#### [Material to process]
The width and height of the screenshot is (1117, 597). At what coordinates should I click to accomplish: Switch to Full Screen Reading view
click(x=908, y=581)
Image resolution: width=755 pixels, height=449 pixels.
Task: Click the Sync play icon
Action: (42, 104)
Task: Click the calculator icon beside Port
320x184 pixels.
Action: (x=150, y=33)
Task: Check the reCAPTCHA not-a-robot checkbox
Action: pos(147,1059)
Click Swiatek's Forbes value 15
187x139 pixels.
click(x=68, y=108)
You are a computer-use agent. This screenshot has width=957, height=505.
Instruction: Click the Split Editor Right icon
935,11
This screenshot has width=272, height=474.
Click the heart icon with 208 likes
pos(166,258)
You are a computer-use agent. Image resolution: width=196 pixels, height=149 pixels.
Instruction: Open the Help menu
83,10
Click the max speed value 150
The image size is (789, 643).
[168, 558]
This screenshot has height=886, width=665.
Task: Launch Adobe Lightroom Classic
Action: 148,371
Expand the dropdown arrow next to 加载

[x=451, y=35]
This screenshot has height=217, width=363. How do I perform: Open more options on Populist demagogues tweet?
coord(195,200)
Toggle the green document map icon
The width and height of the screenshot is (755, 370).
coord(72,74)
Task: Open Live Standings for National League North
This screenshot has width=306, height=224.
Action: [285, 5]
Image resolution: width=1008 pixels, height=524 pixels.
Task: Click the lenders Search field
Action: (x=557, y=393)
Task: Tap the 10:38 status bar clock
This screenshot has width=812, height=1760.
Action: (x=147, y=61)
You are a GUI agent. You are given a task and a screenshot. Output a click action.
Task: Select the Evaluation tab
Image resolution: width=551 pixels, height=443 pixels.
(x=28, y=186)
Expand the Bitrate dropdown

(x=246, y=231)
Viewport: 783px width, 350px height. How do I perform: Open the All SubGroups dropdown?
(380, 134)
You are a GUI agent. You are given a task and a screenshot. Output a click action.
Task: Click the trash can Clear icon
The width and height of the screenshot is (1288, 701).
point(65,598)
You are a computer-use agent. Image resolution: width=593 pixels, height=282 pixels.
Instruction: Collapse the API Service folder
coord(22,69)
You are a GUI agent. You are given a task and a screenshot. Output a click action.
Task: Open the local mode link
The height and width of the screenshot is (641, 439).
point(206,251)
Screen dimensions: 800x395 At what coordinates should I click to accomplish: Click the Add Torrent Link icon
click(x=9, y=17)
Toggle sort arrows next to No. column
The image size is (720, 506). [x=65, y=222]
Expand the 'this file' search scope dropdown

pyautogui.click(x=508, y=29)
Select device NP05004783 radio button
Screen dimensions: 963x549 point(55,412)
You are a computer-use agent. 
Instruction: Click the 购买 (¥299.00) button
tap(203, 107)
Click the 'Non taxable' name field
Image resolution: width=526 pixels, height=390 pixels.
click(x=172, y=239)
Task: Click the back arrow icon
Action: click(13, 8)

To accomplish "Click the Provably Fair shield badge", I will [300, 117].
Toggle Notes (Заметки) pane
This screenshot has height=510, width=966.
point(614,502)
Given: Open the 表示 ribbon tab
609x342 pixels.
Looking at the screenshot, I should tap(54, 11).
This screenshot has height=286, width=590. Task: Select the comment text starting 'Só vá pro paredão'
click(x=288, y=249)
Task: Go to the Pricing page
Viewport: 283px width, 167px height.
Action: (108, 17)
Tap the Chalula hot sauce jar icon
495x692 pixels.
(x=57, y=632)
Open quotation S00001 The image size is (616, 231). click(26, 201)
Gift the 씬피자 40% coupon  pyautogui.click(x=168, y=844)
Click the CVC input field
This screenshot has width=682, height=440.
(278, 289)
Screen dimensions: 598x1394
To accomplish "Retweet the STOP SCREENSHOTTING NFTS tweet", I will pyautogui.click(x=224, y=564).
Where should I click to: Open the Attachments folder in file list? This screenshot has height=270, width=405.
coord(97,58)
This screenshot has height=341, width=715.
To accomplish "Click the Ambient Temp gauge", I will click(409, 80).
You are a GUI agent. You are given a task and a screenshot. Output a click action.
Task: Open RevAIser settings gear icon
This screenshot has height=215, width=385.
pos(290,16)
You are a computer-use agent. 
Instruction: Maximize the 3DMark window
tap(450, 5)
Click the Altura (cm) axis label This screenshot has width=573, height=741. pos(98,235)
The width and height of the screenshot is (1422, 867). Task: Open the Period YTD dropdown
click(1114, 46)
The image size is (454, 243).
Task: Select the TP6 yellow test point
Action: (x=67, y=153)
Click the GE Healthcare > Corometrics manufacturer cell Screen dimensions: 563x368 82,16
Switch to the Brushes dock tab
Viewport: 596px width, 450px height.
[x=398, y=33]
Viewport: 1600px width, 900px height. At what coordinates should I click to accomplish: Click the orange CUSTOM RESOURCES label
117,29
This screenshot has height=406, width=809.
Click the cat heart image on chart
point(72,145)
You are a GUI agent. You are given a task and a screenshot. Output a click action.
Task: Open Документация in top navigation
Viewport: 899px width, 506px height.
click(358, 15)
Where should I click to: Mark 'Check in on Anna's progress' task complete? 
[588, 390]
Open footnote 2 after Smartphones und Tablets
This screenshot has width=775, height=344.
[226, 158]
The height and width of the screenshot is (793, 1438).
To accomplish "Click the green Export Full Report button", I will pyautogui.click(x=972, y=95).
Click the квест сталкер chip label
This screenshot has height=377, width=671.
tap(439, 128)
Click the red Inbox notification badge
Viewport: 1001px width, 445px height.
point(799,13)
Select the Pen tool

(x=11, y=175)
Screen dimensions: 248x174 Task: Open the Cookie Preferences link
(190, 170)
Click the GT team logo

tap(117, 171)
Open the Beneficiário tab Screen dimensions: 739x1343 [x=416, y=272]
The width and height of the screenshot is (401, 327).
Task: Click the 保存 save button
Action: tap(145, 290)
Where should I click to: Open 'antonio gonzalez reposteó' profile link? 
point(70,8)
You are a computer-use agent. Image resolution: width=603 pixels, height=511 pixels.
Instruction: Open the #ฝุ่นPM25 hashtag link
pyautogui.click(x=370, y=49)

#### [Exercise goal]
What is the number of lines in the listing that contain the string "computer"? Give it alone.

#### [Task answer]
6